March 2018
Please Embed Bibliographic Data in Online Documents (7 March 2018)
Ed Felten to be Named as a PCLOB Board Member (13 March 2018)
Crypto War III: Assurance (24 March 2018)

Please Embed Bibliographic Data in Online Documents

7 March 2018

When I teach, I assign a lot of primary sources—technical papers, but also (especially in courses like Computers and Society) news stories. And when I assign something, I have to do laborious copying and pasting: I ask my students to use complete bibligraphy entries, rather than just URLs, so I do the same. Why? Among other things, "link rot": URLs are rarely good for more than a few years, save at places that have seriously thought through their naming scheme and made a commitment to stick to it.

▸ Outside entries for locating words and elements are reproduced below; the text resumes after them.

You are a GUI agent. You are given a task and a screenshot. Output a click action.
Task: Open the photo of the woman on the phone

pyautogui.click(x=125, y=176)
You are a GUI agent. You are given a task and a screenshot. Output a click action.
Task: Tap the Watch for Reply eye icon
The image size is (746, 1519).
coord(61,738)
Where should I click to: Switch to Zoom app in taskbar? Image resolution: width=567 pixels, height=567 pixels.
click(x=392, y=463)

Being the sort of person I am, I use scripts to generate my class syllabus pages. Since I already have copious BibTeX files, I use bibtex2html to generate (most of) the readings for each class. And therein lies the rub: I want all "archival" files—journal or conference paper PDFs, articles from major newspapers (e.g., the New York Times), etc., to include machine-readable metadata. The HTML file should, by itself, be self-identifying to scholars (or at least to scholars with the right tools….). I don’t care about the format chosen; I just one want single one that I can parse with a rational Python script.

This isn’t a new concept. Most books published in recent years in the US contain Library of Congress cataloging information. Web pages and academic papers should, too. And there are plenty of standards to choose from; ideally, pick one.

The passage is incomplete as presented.